What appears from the first line of the records below through the line containing "Mars (370, 384)" must be reproduced verbatim.

────────────────────────────────────────

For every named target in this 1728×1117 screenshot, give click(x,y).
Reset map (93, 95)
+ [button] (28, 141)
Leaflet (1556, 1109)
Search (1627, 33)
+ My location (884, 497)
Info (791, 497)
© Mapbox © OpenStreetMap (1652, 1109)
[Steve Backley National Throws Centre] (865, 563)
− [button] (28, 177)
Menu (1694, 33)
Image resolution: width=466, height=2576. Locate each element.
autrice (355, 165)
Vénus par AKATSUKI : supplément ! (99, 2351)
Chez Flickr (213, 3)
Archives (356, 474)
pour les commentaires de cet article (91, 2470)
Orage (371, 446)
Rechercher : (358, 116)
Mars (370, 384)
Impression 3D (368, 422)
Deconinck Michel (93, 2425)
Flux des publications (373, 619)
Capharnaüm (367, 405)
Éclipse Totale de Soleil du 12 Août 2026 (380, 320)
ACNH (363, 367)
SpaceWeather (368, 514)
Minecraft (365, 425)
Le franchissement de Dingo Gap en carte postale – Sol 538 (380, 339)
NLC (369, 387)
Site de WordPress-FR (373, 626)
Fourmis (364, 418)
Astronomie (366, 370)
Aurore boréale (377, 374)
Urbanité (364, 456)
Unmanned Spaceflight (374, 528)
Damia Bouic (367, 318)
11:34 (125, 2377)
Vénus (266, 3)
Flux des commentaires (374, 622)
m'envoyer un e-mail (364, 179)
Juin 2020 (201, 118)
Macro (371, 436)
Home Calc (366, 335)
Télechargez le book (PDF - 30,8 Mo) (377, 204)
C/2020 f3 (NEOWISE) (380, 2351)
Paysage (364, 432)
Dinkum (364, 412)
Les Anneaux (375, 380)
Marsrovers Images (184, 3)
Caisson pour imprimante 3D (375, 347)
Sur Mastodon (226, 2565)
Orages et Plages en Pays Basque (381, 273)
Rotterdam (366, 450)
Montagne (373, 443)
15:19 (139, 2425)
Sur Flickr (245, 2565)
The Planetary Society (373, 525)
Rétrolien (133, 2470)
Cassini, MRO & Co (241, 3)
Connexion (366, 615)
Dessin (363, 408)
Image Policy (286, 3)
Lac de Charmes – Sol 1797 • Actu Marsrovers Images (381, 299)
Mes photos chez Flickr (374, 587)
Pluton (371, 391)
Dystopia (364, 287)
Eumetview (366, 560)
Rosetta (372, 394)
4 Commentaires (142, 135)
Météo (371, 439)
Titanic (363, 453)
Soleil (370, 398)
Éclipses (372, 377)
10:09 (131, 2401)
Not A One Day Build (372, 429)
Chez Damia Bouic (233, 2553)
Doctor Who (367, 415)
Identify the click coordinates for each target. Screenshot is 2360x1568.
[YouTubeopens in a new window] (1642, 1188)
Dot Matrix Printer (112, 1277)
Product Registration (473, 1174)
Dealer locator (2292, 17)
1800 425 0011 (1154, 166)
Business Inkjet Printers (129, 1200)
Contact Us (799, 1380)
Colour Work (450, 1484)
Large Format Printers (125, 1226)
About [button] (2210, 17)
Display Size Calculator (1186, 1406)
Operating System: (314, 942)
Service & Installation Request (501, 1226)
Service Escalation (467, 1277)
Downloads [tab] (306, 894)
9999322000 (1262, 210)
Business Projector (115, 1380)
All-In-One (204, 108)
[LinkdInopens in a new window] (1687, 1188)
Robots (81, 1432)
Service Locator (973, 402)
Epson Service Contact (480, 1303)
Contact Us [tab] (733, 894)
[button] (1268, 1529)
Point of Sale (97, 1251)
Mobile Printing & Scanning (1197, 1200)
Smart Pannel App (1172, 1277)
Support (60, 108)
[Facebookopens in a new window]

────────────────────────────────────────

OUTPUT OF THE EXERCISE.
For every named target in this 1728×1117 screenshot, give click(x,y).
Reset map (93, 95)
+ [button] (28, 141)
Leaflet (1556, 1109)
Search (1627, 33)
+ My location (884, 497)
Info (791, 497)
© Mapbox © OpenStreetMap (1652, 1109)
[Steve Backley National Throws Centre] (865, 563)
− [button] (28, 177)
Menu (1694, 33)
Image resolution: width=466, height=2576. Locate each element.
autrice (355, 165)
Vénus par AKATSUKI : supplément ! (99, 2351)
Chez Flickr (213, 3)
Archives (356, 474)
pour les commentaires de cet article (91, 2470)
Orage (371, 446)
Rechercher : (358, 116)
Mars (370, 384)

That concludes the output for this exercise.